_WHAT THE TASK REQUIRES_. Reproduce all entries word for word.

_DATASET EXTRACT_.
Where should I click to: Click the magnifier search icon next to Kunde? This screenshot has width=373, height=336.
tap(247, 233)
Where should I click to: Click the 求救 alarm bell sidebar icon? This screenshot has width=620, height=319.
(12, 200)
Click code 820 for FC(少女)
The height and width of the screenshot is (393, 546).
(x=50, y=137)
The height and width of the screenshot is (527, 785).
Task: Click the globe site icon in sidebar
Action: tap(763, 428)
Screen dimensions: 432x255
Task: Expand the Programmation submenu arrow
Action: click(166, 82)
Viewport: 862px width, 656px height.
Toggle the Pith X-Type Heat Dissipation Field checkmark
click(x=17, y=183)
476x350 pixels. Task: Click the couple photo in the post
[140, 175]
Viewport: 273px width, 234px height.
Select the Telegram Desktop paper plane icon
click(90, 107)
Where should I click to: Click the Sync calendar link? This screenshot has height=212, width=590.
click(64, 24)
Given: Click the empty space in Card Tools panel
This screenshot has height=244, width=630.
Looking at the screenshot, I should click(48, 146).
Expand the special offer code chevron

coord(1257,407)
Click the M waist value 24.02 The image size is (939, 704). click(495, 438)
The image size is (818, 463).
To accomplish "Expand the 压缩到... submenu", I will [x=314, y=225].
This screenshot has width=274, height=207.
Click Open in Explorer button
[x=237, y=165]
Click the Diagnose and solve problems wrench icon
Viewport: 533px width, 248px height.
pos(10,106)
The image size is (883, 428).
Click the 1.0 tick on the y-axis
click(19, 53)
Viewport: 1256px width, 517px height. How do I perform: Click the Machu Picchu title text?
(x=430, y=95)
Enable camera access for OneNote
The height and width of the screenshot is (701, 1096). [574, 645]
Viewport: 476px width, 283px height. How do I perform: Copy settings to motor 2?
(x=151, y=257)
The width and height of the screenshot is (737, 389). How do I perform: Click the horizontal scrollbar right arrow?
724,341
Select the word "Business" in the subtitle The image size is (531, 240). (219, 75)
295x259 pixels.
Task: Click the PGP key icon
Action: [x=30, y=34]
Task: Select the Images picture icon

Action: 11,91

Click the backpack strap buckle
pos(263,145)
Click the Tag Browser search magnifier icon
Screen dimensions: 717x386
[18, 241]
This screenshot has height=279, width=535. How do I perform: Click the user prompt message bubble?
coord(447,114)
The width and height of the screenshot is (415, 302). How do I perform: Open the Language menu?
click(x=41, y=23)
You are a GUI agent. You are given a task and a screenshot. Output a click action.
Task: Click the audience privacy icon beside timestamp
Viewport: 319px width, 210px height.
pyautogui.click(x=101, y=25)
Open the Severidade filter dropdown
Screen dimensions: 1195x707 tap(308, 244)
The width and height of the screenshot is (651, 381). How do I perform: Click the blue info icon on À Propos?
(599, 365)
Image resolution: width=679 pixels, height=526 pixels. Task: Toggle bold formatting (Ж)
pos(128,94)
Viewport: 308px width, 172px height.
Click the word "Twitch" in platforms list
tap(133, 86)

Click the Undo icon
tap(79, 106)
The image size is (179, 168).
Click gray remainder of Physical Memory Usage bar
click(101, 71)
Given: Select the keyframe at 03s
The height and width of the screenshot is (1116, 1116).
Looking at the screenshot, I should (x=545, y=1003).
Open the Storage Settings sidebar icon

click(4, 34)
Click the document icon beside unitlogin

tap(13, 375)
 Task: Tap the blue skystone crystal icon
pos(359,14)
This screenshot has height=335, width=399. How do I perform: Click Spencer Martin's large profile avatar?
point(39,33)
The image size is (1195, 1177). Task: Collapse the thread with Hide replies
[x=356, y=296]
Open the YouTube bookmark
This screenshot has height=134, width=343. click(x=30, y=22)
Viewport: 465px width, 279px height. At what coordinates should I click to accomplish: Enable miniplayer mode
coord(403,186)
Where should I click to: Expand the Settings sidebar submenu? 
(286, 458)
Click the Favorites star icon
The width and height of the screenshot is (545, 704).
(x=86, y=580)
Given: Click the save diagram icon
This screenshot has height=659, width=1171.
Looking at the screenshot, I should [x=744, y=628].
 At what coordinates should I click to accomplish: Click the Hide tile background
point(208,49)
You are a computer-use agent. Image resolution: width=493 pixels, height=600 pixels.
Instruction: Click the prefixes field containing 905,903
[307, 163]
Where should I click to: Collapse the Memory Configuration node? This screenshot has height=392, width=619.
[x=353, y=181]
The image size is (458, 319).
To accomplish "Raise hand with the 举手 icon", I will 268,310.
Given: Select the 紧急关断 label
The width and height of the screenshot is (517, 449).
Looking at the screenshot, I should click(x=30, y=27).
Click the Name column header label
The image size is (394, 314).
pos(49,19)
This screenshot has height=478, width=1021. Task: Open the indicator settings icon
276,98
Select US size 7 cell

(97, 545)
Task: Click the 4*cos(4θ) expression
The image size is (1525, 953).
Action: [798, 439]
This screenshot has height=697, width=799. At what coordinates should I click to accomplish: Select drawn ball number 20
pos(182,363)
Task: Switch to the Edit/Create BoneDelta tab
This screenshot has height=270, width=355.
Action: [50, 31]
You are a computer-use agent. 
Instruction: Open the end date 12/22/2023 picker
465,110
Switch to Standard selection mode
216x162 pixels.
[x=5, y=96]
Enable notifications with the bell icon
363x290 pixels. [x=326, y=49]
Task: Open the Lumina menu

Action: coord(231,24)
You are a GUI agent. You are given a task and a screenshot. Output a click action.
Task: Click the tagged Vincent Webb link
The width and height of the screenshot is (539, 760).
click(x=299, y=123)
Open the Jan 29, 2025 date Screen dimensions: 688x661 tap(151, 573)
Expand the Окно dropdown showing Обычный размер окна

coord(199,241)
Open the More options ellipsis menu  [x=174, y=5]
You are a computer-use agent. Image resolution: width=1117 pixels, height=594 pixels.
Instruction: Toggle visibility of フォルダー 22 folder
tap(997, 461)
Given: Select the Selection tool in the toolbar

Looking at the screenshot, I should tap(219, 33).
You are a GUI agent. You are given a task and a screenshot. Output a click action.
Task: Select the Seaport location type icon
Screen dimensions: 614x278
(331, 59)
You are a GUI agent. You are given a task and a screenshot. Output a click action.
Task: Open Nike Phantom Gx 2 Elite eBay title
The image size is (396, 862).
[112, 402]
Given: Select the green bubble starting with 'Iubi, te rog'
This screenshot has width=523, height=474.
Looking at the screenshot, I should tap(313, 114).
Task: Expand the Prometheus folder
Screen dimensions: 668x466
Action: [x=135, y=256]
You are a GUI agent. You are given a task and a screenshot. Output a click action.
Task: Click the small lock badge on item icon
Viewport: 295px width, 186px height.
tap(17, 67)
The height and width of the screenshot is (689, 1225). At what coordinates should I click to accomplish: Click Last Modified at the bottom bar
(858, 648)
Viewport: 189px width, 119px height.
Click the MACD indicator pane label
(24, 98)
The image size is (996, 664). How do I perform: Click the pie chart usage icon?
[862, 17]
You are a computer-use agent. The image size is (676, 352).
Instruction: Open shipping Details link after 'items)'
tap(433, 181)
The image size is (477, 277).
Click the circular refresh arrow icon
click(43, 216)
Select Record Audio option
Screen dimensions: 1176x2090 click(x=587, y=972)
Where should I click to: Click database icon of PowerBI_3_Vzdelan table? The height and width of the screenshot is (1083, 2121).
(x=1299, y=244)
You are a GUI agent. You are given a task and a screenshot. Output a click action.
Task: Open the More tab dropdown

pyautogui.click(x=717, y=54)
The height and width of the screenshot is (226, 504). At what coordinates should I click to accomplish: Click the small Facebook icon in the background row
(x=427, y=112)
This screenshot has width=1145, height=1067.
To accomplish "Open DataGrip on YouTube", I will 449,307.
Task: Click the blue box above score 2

_TASK OUTPUT_.
Where should I click to: Click the magnifier search icon next to Kunde? This screenshot has width=373, height=336.
tap(247, 233)
Where should I click to: Click the 求救 alarm bell sidebar icon? This screenshot has width=620, height=319.
(12, 200)
Click code 820 for FC(少女)
The height and width of the screenshot is (393, 546).
(x=50, y=137)
The height and width of the screenshot is (527, 785).
Task: Click the globe site icon in sidebar
Action: tap(763, 428)
Screen dimensions: 432x255
Task: Expand the Programmation submenu arrow
Action: click(166, 82)
Viewport: 862px width, 656px height.
Toggle the Pith X-Type Heat Dissipation Field checkmark
click(x=17, y=183)
476x350 pixels. Task: Click the couple photo in the post
[140, 175]
Viewport: 273px width, 234px height.
Select the Telegram Desktop paper plane icon
click(90, 107)
Where should I click to: Click the Sync calendar link? This screenshot has height=212, width=590.
click(64, 24)
Given: Click the empty space in Card Tools panel
This screenshot has height=244, width=630.
Looking at the screenshot, I should click(48, 146).
Expand the special offer code chevron

coord(1257,407)
Click the M waist value 24.02 The image size is (939, 704). click(495, 438)
The image size is (818, 463).
To accomplish "Expand the 压缩到... submenu", I will [x=314, y=225].
This screenshot has width=274, height=207.
Click Open in Explorer button
[x=237, y=165]
Click the Diagnose and solve problems wrench icon
Viewport: 533px width, 248px height.
pos(10,106)
The image size is (883, 428).
Click the 1.0 tick on the y-axis
click(19, 53)
Viewport: 1256px width, 517px height. How do I perform: Click the Machu Picchu title text?
(x=430, y=95)
Enable camera access for OneNote
The height and width of the screenshot is (701, 1096). [574, 645]
Viewport: 476px width, 283px height. How do I perform: Copy settings to motor 2?
(x=151, y=257)
The width and height of the screenshot is (737, 389). How do I perform: Click the horizontal scrollbar right arrow?
724,341
Select the word "Business" in the subtitle The image size is (531, 240). (219, 75)
295x259 pixels.
Task: Click the PGP key icon
Action: [x=30, y=34]
Task: Select the Images picture icon

Action: 11,91

Click the backpack strap buckle
pos(263,145)
Click the Tag Browser search magnifier icon
Screen dimensions: 717x386
[18, 241]
This screenshot has height=279, width=535. How do I perform: Click the user prompt message bubble?
coord(447,114)
The width and height of the screenshot is (415, 302). How do I perform: Open the Language menu?
click(x=41, y=23)
You are a GUI agent. You are given a task and a screenshot. Output a click action.
Task: Click the audience privacy icon beside timestamp
Viewport: 319px width, 210px height.
pyautogui.click(x=101, y=25)
Open the Severidade filter dropdown
Screen dimensions: 1195x707 tap(308, 244)
The width and height of the screenshot is (651, 381). How do I perform: Click the blue info icon on À Propos?
(599, 365)
Image resolution: width=679 pixels, height=526 pixels. Task: Toggle bold formatting (Ж)
pos(128,94)
Viewport: 308px width, 172px height.
Click the word "Twitch" in platforms list
tap(133, 86)

Click the Undo icon
tap(79, 106)
The image size is (179, 168).
Click gray remainder of Physical Memory Usage bar
click(101, 71)
Given: Select the keyframe at 03s
The height and width of the screenshot is (1116, 1116).
Looking at the screenshot, I should (x=545, y=1003).
Open the Storage Settings sidebar icon

click(4, 34)
Click the document icon beside unitlogin

tap(13, 375)
 Task: Tap the blue skystone crystal icon
pos(359,14)
This screenshot has height=335, width=399. How do I perform: Click Spencer Martin's large profile avatar?
point(39,33)
The image size is (1195, 1177). Task: Collapse the thread with Hide replies
[x=356, y=296]
Open the YouTube bookmark
This screenshot has height=134, width=343. click(x=30, y=22)
Viewport: 465px width, 279px height. At what coordinates should I click to accomplish: Enable miniplayer mode
coord(403,186)
Where should I click to: Expand the Settings sidebar submenu? 
(286, 458)
Click the Favorites star icon
The width and height of the screenshot is (545, 704).
(x=86, y=580)
Given: Click the save diagram icon
This screenshot has height=659, width=1171.
Looking at the screenshot, I should [x=744, y=628].
 At what coordinates should I click to accomplish: Click the Hide tile background
point(208,49)
You are a computer-use agent. Image resolution: width=493 pixels, height=600 pixels.
Instruction: Click the prefixes field containing 905,903
[307, 163]
Where should I click to: Collapse the Memory Configuration node? This screenshot has height=392, width=619.
[x=353, y=181]
The image size is (458, 319).
To accomplish "Raise hand with the 举手 icon", I will 268,310.
Given: Select the 紧急关断 label
The width and height of the screenshot is (517, 449).
Looking at the screenshot, I should click(x=30, y=27).
Click the Name column header label
The image size is (394, 314).
pos(49,19)
This screenshot has height=478, width=1021. Task: Open the indicator settings icon
276,98
Select US size 7 cell

(97, 545)
Task: Click the 4*cos(4θ) expression
The image size is (1525, 953).
Action: [798, 439]
This screenshot has height=697, width=799. At what coordinates should I click to accomplish: Select drawn ball number 20
pos(182,363)
Task: Switch to the Edit/Create BoneDelta tab
This screenshot has height=270, width=355.
Action: [50, 31]
You are a computer-use agent. 
Instruction: Open the end date 12/22/2023 picker
465,110
Switch to Standard selection mode
216x162 pixels.
[x=5, y=96]
Enable notifications with the bell icon
363x290 pixels. [x=326, y=49]
Task: Open the Lumina menu

Action: coord(231,24)
You are a GUI agent. You are given a task and a screenshot. Output a click action.
Task: Click the tagged Vincent Webb link
The width and height of the screenshot is (539, 760).
click(x=299, y=123)
Open the Jan 29, 2025 date Screen dimensions: 688x661 tap(151, 573)
Expand the Окно dropdown showing Обычный размер окна

coord(199,241)
Open the More options ellipsis menu  [x=174, y=5]
You are a computer-use agent. Image resolution: width=1117 pixels, height=594 pixels.
Instruction: Toggle visibility of フォルダー 22 folder
tap(997, 461)
Given: Select the Selection tool in the toolbar

Looking at the screenshot, I should tap(219, 33).
You are a GUI agent. You are given a task and a screenshot. Output a click action.
Task: Select the Seaport location type icon
Screen dimensions: 614x278
(331, 59)
You are a GUI agent. You are given a task and a screenshot. Output a click action.
Task: Open Nike Phantom Gx 2 Elite eBay title
The image size is (396, 862).
[112, 402]
Given: Select the green bubble starting with 'Iubi, te rog'
This screenshot has width=523, height=474.
Looking at the screenshot, I should tap(313, 114).
Task: Expand the Prometheus folder
Screen dimensions: 668x466
Action: [x=135, y=256]
You are a GUI agent. You are given a task and a screenshot. Output a click action.
Task: Click the small lock badge on item icon
Viewport: 295px width, 186px height.
tap(17, 67)
The height and width of the screenshot is (689, 1225). At what coordinates should I click to accomplish: Click Last Modified at the bottom bar
(858, 648)
Viewport: 189px width, 119px height.
Click the MACD indicator pane label
(24, 98)
The image size is (996, 664). How do I perform: Click the pie chart usage icon?
[862, 17]
You are a computer-use agent. The image size is (676, 352).
Instruction: Open shipping Details link after 'items)'
tap(433, 181)
The image size is (477, 277).
Click the circular refresh arrow icon
click(43, 216)
Select Record Audio option
Screen dimensions: 1176x2090 click(x=587, y=972)
Where should I click to: Click database icon of PowerBI_3_Vzdelan table? The height and width of the screenshot is (1083, 2121).
(x=1299, y=244)
You are a GUI agent. You are given a task and a screenshot. Output a click action.
Task: Open the More tab dropdown

pyautogui.click(x=717, y=54)
The height and width of the screenshot is (226, 504). At what coordinates should I click to accomplish: Click the small Facebook icon in the background row
(x=427, y=112)
This screenshot has width=1145, height=1067.
To accomplish "Open DataGrip on YouTube", I will 449,307.
Task: Click the blue box above score 2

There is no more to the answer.